▸ **Data provided**

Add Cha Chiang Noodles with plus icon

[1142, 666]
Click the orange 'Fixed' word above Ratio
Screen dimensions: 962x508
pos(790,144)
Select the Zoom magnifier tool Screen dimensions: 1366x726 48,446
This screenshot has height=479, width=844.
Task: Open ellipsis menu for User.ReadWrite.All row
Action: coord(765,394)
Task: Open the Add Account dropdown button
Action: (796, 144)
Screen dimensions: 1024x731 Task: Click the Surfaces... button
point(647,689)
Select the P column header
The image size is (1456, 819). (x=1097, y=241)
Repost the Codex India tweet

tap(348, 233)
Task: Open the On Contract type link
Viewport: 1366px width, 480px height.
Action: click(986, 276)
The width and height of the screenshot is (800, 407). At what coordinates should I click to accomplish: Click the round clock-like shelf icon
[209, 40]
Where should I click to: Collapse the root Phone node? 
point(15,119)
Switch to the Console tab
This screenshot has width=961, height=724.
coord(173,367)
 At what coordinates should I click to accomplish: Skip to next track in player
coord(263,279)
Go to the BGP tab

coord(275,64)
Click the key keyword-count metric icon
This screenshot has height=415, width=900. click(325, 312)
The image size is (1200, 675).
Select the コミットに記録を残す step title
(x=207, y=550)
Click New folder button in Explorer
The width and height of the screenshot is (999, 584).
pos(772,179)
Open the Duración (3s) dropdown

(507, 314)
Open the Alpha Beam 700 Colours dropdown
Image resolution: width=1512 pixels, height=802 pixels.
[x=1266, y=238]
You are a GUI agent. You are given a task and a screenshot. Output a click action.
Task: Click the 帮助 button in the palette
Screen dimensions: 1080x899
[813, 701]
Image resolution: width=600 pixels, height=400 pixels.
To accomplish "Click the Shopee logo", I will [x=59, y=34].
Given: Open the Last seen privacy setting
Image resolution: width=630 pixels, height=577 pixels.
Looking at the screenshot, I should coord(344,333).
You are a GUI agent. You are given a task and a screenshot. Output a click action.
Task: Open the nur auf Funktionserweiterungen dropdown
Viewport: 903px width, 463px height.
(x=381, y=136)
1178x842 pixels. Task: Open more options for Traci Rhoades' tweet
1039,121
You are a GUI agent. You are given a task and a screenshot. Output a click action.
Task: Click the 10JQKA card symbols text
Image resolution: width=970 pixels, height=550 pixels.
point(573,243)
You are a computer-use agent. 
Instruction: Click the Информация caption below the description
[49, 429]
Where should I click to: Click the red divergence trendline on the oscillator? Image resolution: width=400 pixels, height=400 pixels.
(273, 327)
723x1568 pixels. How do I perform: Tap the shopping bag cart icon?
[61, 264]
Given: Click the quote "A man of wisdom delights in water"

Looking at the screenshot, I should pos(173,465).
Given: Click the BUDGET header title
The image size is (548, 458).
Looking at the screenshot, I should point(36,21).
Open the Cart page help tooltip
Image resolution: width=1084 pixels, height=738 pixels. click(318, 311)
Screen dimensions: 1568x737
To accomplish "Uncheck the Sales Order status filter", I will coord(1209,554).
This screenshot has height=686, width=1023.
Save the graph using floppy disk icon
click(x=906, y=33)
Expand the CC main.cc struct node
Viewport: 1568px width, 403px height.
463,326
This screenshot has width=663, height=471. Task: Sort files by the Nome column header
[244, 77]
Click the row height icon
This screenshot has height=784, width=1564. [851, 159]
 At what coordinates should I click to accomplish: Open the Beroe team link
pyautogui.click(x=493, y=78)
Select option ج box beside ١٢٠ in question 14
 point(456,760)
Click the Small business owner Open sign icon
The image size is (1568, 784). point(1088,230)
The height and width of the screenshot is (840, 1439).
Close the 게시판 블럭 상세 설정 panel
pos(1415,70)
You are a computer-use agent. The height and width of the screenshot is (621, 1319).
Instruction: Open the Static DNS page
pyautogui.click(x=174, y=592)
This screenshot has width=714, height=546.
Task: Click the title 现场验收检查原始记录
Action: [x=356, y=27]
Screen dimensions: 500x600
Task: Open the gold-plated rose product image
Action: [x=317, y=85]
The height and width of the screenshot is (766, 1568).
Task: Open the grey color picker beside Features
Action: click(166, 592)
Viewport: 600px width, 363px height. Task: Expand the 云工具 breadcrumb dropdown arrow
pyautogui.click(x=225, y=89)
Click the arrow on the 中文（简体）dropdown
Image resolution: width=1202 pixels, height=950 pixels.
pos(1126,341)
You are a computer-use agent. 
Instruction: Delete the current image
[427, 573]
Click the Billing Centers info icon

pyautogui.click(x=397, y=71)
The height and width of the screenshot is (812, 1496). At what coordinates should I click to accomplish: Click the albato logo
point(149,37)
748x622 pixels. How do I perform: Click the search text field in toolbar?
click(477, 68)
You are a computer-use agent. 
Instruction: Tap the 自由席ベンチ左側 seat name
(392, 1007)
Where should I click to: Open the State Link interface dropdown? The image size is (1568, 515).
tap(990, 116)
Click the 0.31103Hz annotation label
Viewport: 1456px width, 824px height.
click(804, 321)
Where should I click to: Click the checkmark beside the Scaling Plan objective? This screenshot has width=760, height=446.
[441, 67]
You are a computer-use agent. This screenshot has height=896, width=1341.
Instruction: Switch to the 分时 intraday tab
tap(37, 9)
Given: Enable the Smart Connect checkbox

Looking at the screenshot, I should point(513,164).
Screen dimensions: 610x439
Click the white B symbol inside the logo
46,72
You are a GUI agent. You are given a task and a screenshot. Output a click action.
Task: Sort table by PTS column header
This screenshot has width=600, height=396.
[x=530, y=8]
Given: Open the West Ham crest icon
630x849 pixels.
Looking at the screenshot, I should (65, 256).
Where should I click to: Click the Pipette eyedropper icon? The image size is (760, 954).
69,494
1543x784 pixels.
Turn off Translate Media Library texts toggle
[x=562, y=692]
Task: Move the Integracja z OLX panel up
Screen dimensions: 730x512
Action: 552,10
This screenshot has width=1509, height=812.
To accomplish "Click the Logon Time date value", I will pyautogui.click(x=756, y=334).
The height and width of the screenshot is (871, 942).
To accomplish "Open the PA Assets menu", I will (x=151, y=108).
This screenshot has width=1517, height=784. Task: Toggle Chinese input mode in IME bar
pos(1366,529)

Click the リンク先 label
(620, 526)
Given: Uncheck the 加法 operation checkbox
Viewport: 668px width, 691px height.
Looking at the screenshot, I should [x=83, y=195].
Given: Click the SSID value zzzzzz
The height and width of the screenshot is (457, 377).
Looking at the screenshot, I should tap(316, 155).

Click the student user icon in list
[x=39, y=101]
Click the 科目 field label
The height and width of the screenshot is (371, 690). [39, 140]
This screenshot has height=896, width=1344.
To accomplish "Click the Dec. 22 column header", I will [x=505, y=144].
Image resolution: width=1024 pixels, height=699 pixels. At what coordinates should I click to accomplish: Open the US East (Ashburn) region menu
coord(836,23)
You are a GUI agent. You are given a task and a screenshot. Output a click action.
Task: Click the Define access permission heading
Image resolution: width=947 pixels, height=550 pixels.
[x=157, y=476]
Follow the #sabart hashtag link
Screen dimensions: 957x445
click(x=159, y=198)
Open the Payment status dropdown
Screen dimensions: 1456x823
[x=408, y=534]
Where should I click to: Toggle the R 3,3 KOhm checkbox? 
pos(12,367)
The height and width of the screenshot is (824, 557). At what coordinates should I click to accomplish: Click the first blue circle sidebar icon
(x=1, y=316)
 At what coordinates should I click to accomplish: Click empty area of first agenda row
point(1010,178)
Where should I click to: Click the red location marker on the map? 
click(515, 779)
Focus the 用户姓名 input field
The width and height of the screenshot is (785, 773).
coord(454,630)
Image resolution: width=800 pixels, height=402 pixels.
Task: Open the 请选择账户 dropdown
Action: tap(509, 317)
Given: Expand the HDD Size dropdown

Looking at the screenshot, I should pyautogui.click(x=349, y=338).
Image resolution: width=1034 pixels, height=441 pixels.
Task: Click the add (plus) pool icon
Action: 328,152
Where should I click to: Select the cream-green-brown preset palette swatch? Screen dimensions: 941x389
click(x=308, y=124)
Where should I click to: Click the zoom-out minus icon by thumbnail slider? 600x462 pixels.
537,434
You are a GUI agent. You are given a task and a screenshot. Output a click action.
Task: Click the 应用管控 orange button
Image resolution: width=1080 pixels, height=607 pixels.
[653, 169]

▸ **Assignment**
Return exactly, and only, the lines above starting at the line that contains "1178x842 pixels. Task: Open" and ending at the line that contains "The height and width of the screenshot is (840, 1439).".

▸ **Output for this task**
1178x842 pixels. Task: Open more options for Traci Rhoades' tweet
1039,121
You are a GUI agent. You are given a task and a screenshot. Output a click action.
Task: Click the 10JQKA card symbols text
Image resolution: width=970 pixels, height=550 pixels.
point(573,243)
You are a computer-use agent. 
Instruction: Click the Информация caption below the description
[49, 429]
Where should I click to: Click the red divergence trendline on the oscillator? Image resolution: width=400 pixels, height=400 pixels.
(273, 327)
723x1568 pixels. How do I perform: Tap the shopping bag cart icon?
[61, 264]
Given: Click the quote "A man of wisdom delights in water"

Looking at the screenshot, I should pos(173,465).
Given: Click the BUDGET header title
The image size is (548, 458).
Looking at the screenshot, I should point(36,21).
Open the Cart page help tooltip
Image resolution: width=1084 pixels, height=738 pixels. click(318, 311)
Screen dimensions: 1568x737
To accomplish "Uncheck the Sales Order status filter", I will coord(1209,554).
This screenshot has height=686, width=1023.
Save the graph using floppy disk icon
click(x=906, y=33)
Expand the CC main.cc struct node
Viewport: 1568px width, 403px height.
463,326
This screenshot has width=663, height=471. Task: Sort files by the Nome column header
[244, 77]
Click the row height icon
This screenshot has height=784, width=1564. [851, 159]
 At what coordinates should I click to accomplish: Open the Beroe team link
pyautogui.click(x=493, y=78)
Select option ج box beside ١٢٠ in question 14
 point(456,760)
Click the Small business owner Open sign icon
The image size is (1568, 784). point(1088,230)
The height and width of the screenshot is (840, 1439).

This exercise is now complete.